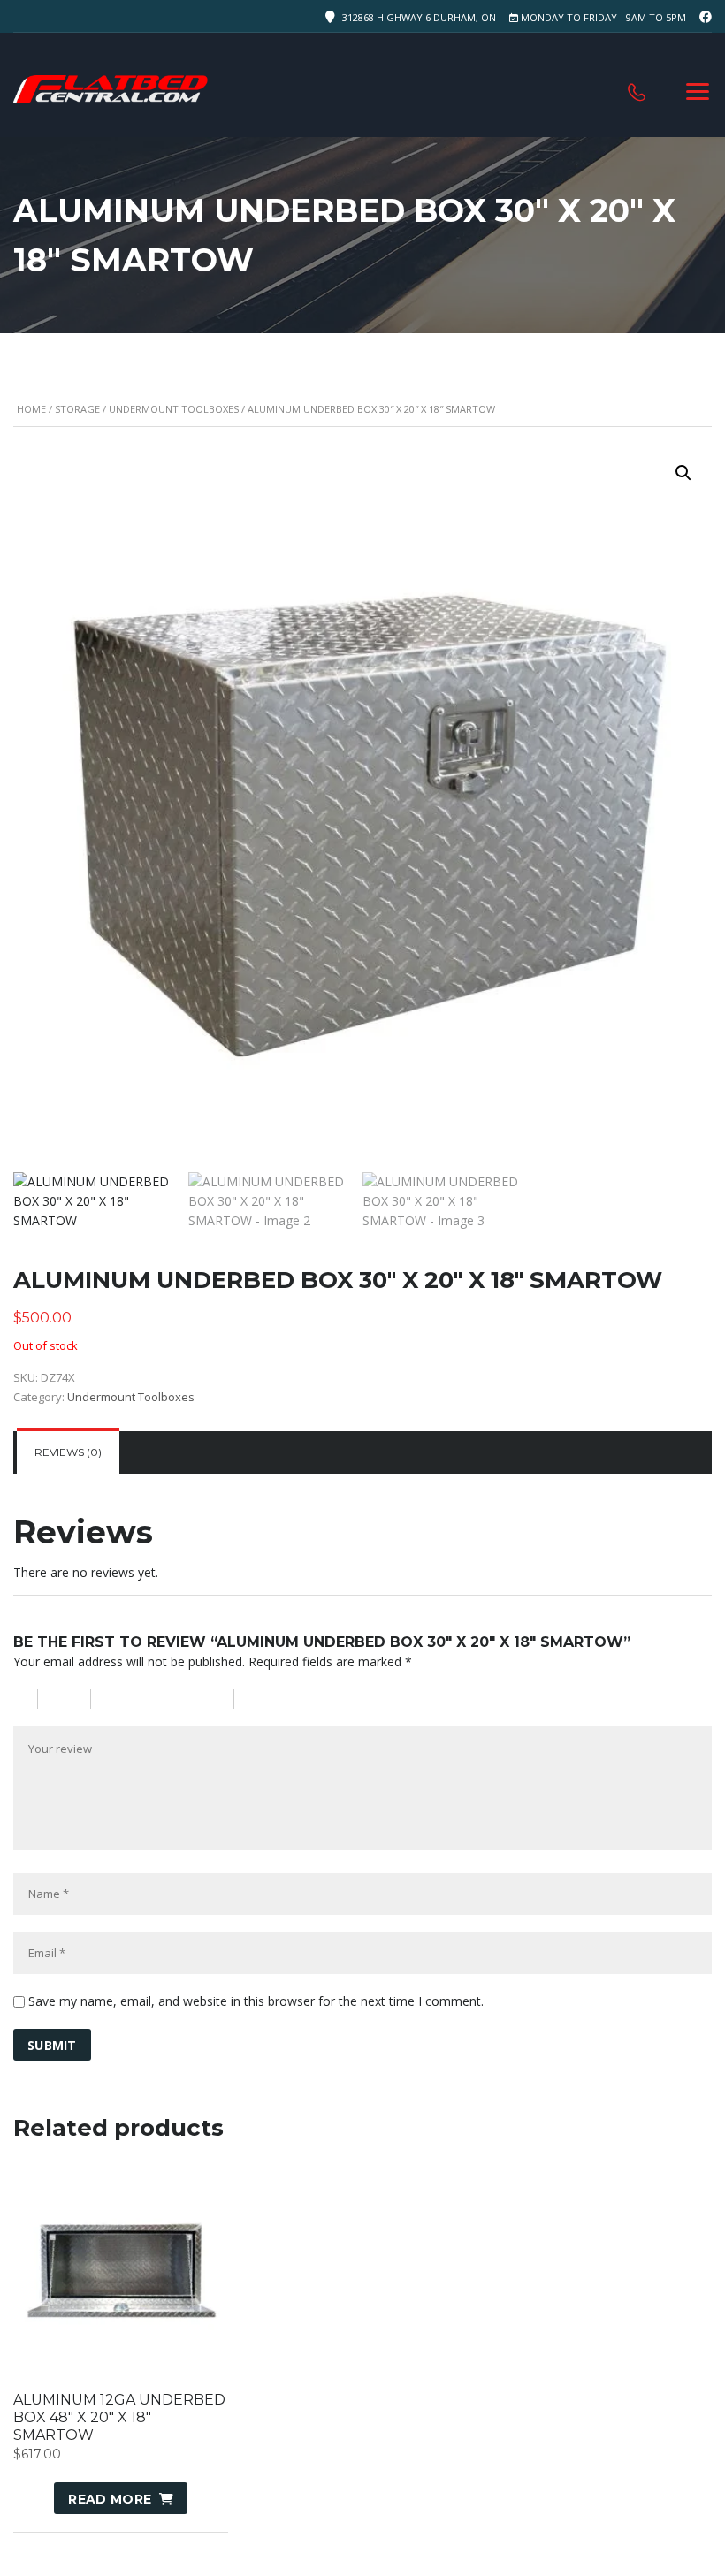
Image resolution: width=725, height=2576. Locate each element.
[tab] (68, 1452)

--

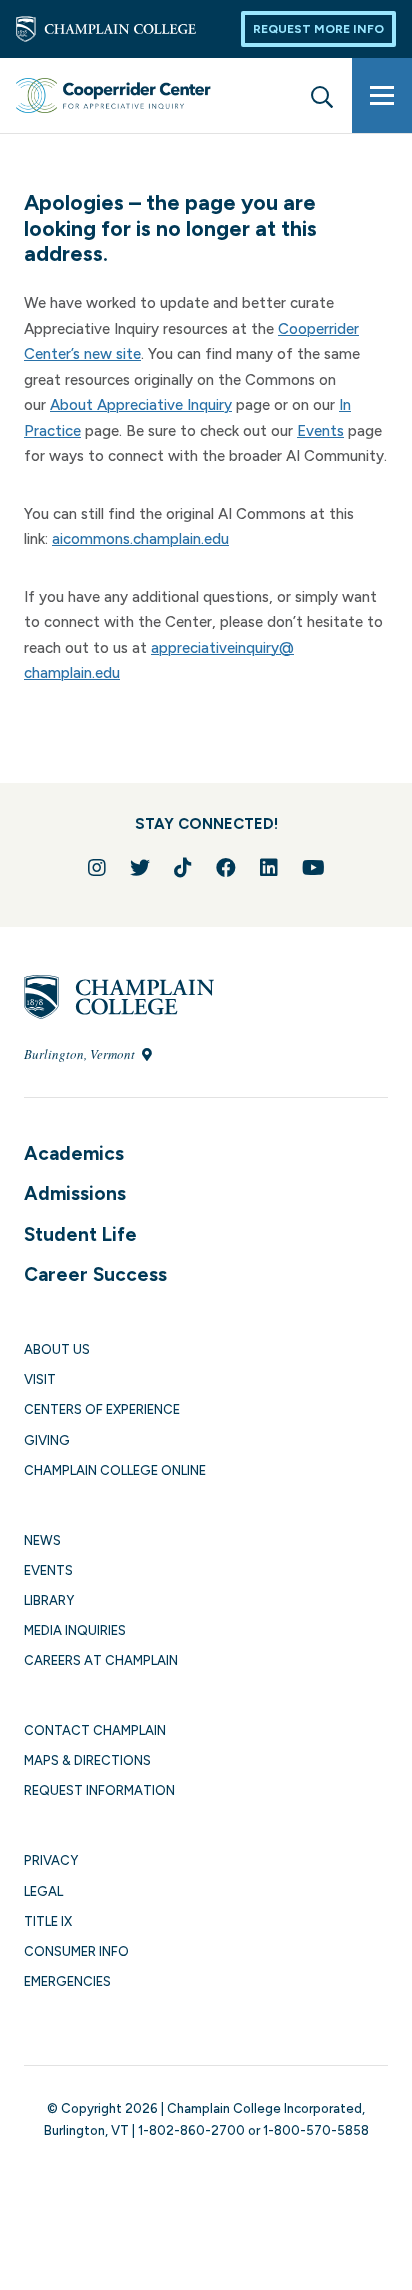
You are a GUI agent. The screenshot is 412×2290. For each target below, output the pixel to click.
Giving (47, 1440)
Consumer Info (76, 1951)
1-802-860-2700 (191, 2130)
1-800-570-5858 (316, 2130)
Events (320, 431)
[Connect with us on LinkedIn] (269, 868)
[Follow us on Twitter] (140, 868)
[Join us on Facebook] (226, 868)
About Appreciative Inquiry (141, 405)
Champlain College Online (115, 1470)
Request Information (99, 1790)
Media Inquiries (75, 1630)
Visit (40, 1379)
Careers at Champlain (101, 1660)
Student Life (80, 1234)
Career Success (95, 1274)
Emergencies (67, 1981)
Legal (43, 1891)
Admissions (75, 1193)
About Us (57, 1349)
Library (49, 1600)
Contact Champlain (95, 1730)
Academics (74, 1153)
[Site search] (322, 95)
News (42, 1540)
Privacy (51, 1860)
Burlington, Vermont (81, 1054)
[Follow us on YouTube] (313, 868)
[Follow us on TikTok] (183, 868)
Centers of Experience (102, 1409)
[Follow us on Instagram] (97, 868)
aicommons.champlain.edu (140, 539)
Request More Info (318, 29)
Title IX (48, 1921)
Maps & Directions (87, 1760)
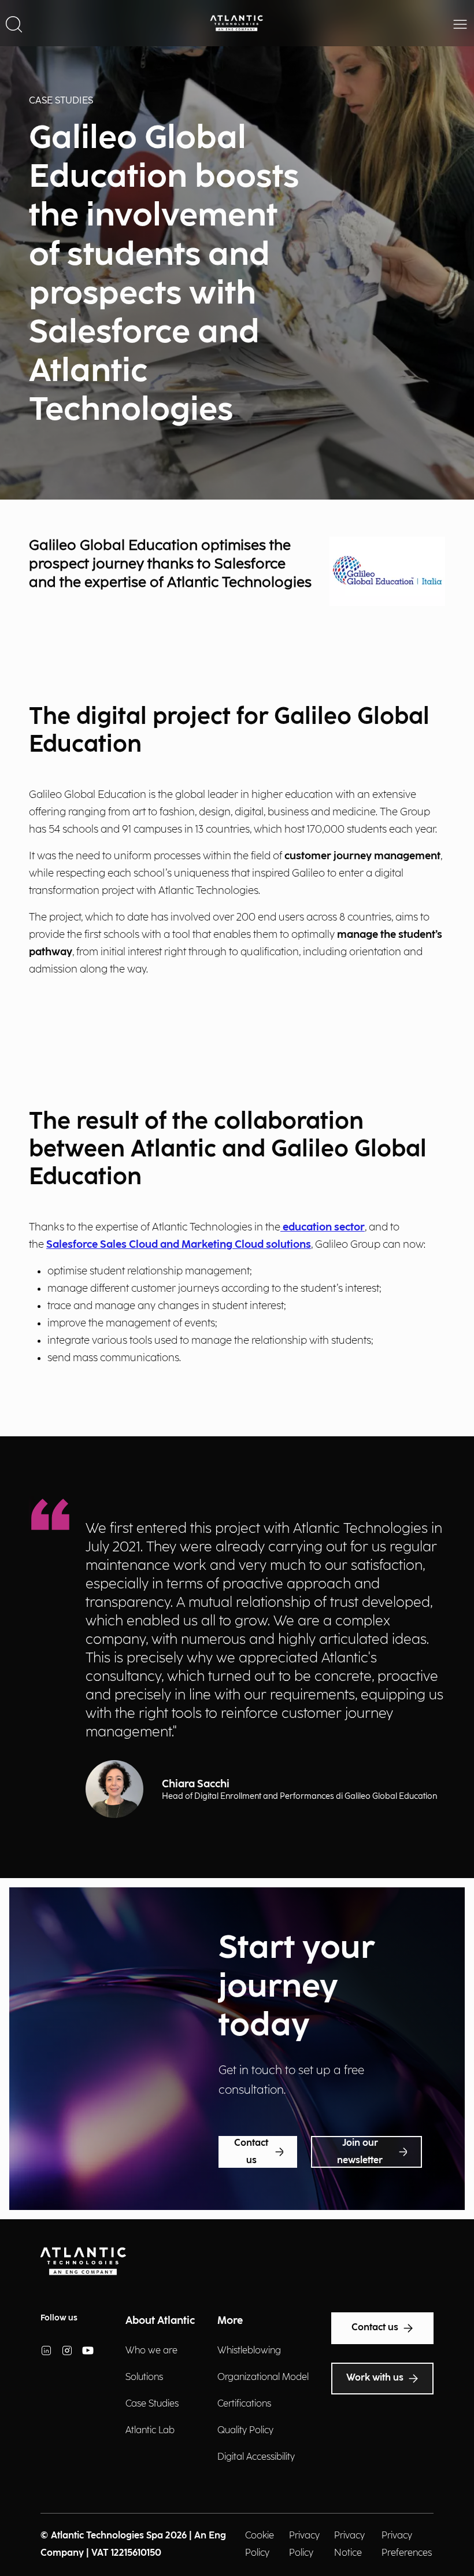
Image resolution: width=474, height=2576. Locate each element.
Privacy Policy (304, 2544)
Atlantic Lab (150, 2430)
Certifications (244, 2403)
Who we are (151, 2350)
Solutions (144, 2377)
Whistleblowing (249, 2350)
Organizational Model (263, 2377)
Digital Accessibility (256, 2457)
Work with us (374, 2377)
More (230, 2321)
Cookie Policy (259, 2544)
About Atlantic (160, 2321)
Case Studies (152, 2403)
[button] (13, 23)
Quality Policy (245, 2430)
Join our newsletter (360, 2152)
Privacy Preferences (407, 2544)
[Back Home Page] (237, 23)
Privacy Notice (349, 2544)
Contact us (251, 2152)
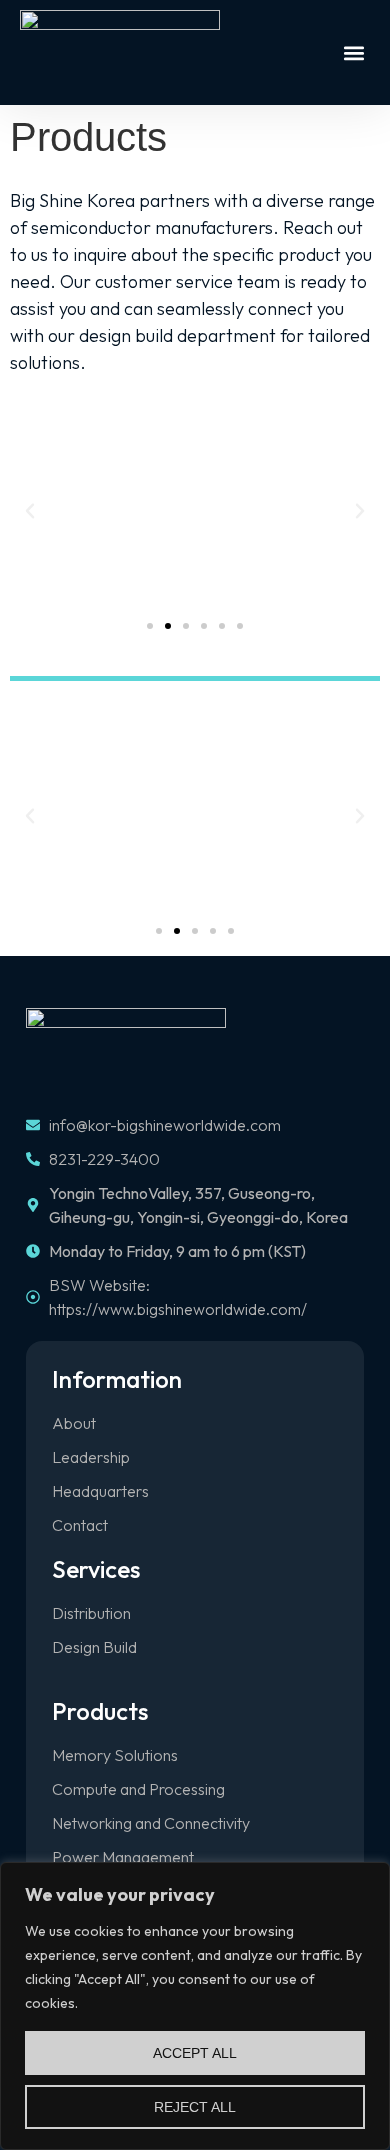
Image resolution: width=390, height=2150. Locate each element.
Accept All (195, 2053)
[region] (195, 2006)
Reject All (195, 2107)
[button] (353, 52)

**Task prompt:** Give back exactly the lines above that run from the one with "[button] (13, 23)" to the one with "[button] (353, 52)", including both, with the pictures left out.

**Answer below:**
[button] (13, 23)
Quality Policy (245, 2430)
Join our newsletter (360, 2152)
Privacy Preferences (407, 2544)
[Back Home Page] (237, 23)
Privacy Notice (349, 2544)
Contact us (251, 2152)
Image resolution: width=390, height=2150. Locate each element.
Accept All (195, 2053)
[region] (195, 2006)
Reject All (195, 2107)
[button] (353, 52)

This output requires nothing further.